Today, I learned about the IP fragmentation and reassembly.
So, our network usually have MTU (Max Transimission Unit): maximum amount of data that a link-layer frame can carry (max size of an IP packet). Different data link protocols (like Ethernet, WiFi) have different MTUs.
The important point is that if a IP packet arrives at a router with larger size of packet than MTU, then the router divides it into smaller packet. See this picture to understand.
Large IP datagram is divided within net.
- one datagram becomes several datagrams
- "reassembled" only at the final destination
- IP header fields are used to identify and order fragments
- The packet is not reassembled at the next router: keep the net core simplel; meaning less computation on routers, so routers process packets faster.
- IP fragmentation is implemented if it is required again at next router.
Now we can see some example of IP fragmentation.
So if we have 4000 byte datagram, and MTU is 1500 bytes.
20 bytes are allocated to bytes header. It means the payload bytes is 3980.
This is how IP fragmentation works in this case.
MTU is 1500. 20 is for header and 1480 would be the data field.
The first offset is gonna be "0."
The second offset is gonna be 1480 / 8 = 185.

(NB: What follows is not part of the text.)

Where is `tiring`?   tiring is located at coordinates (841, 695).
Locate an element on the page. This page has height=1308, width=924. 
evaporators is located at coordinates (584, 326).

The third offset is gonna be (1480 + 1480)/8 = 370.
So, what is offset? 🤨
Offset is specified in units of 8-bytes chunks.

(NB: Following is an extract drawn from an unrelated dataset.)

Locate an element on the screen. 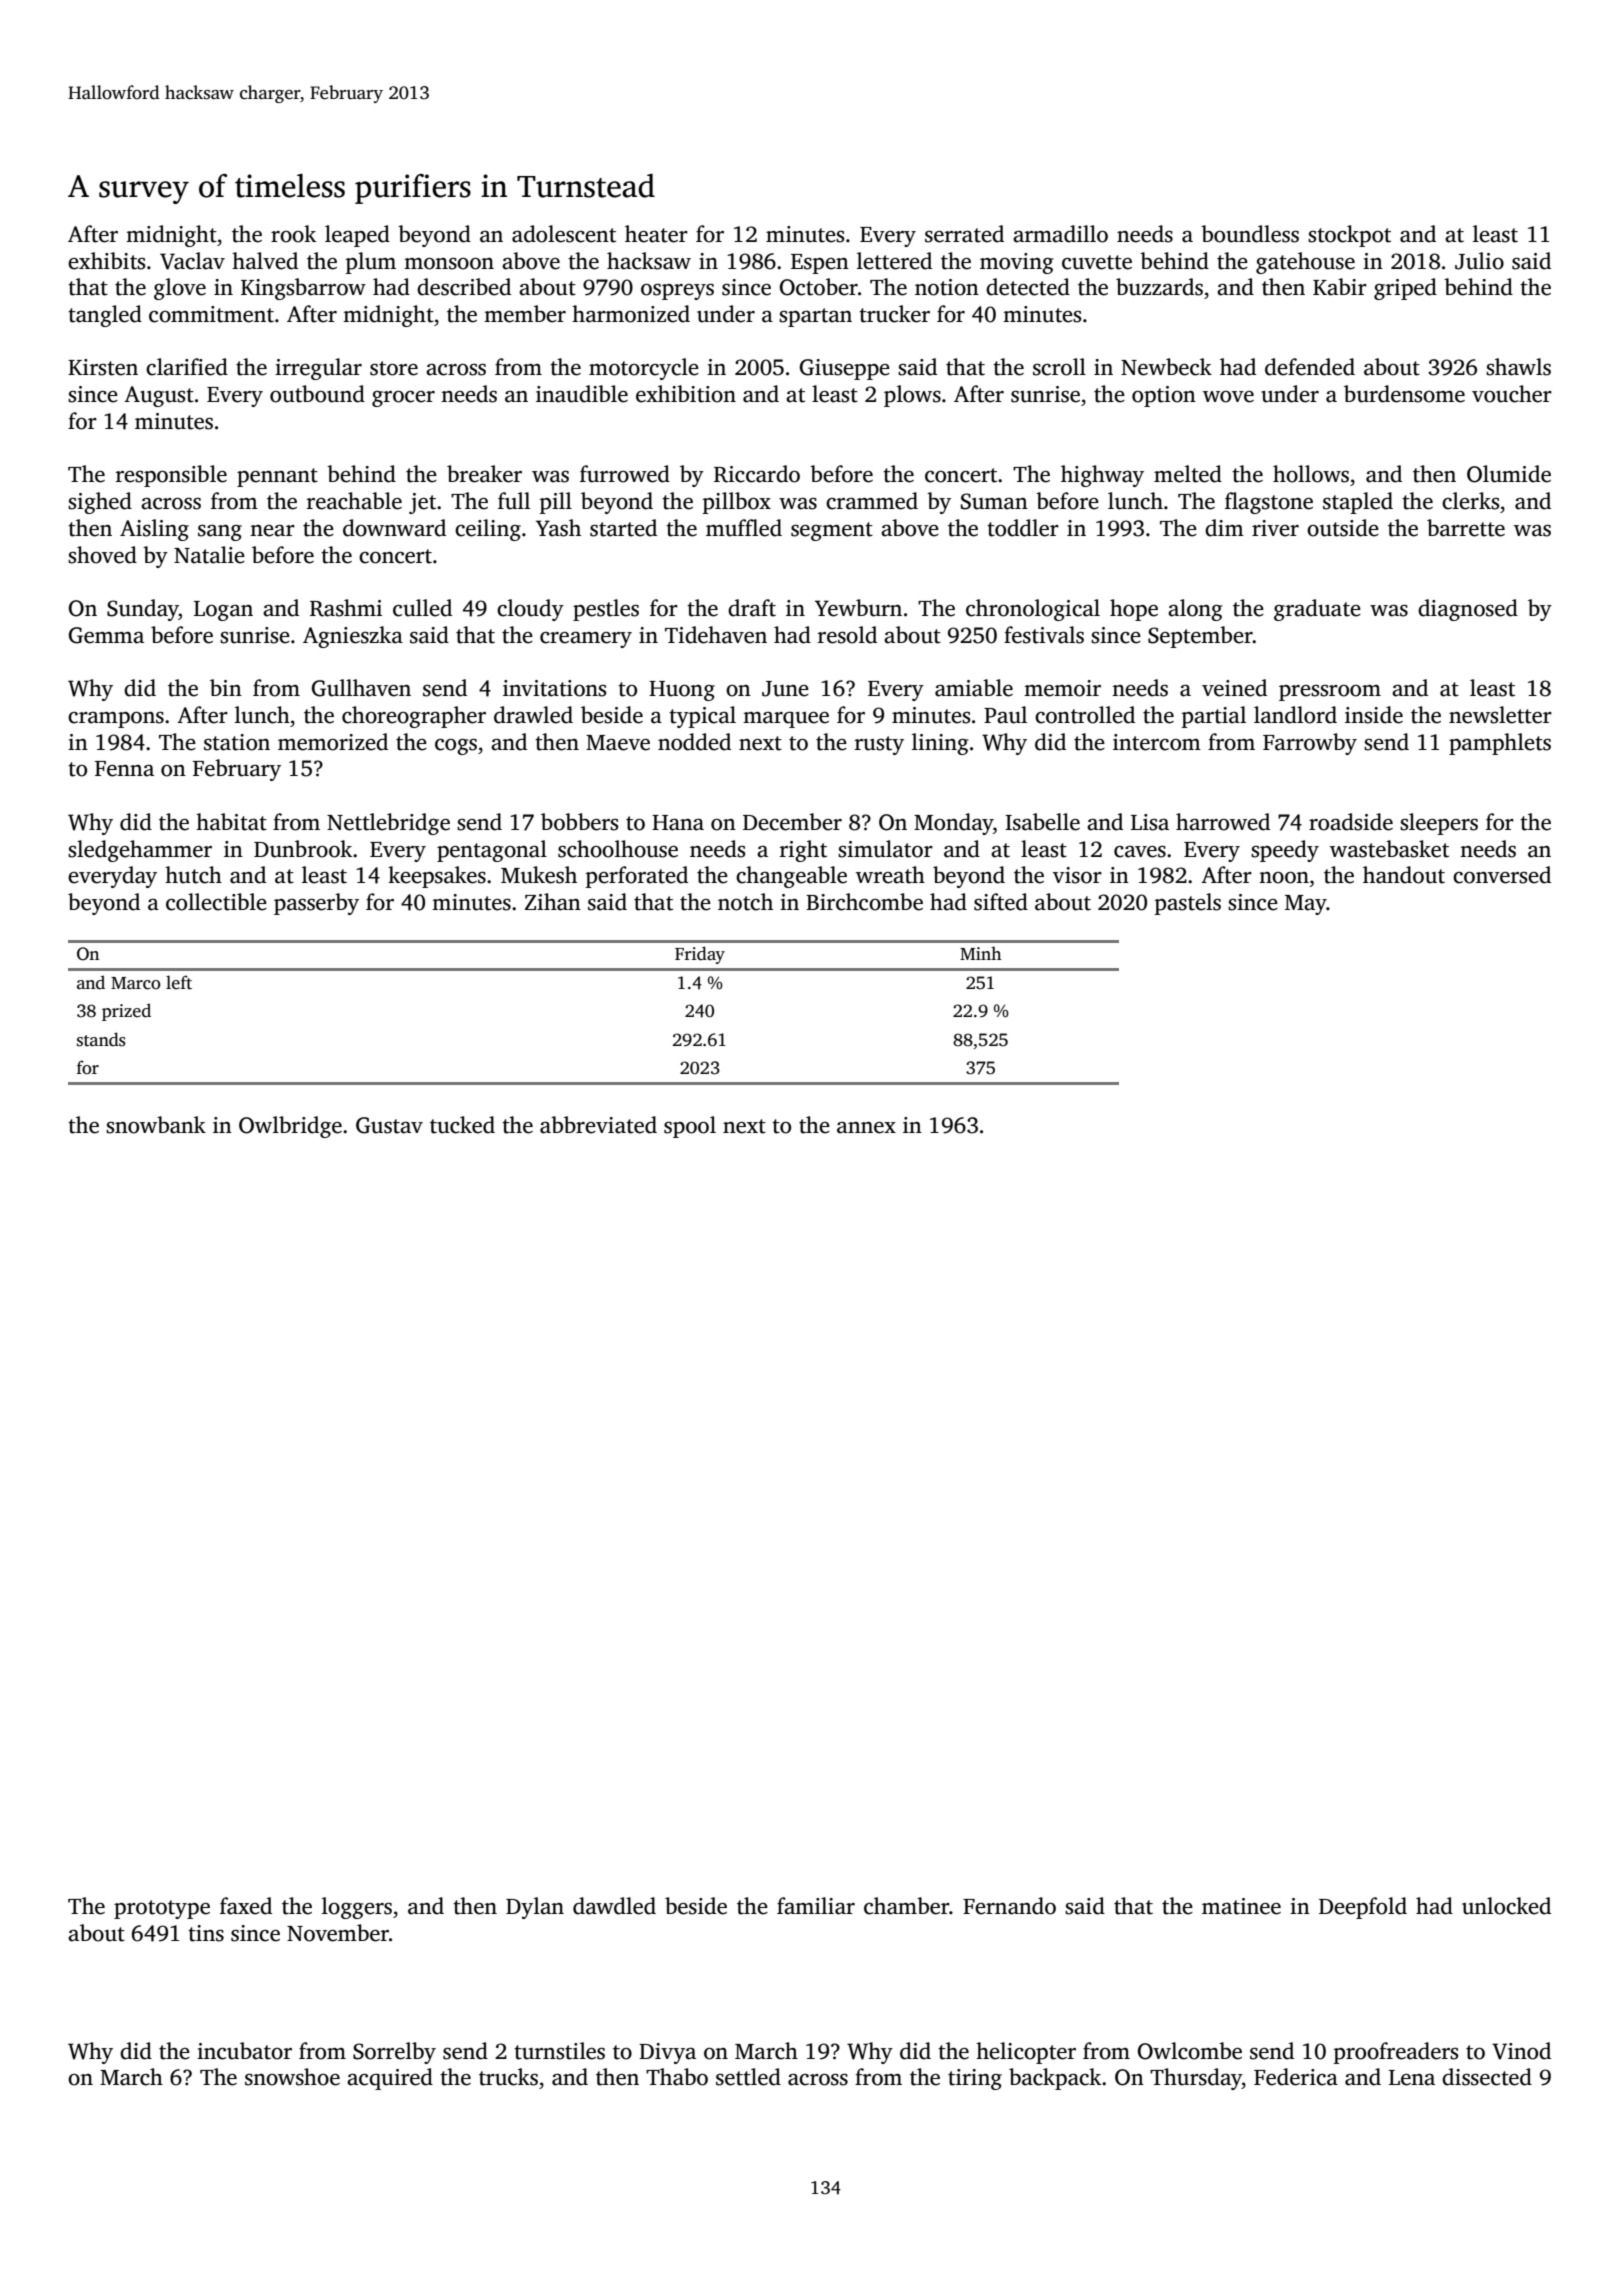  keepsakes is located at coordinates (437, 877).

At the end of the fragmentation, the flag is 0 for the last fragment.
Now, we can go over the next example.
Example: 1600 byte datagram, MTU = 500 bytes.
It would be 480, 480, 480, 160 (sum should be 1600) are gonna be the payload size of each fragmentation.
With header, these are gonna be 500, 500, 500, 180.
The answer is like this:
The first offset is gonna be 0, second: 60, third: 120 and the last offset is 180.
So, this is helpful to understand how source is transmitted to router. If the TTL(Time to Live) is 0, then the network drops the packet.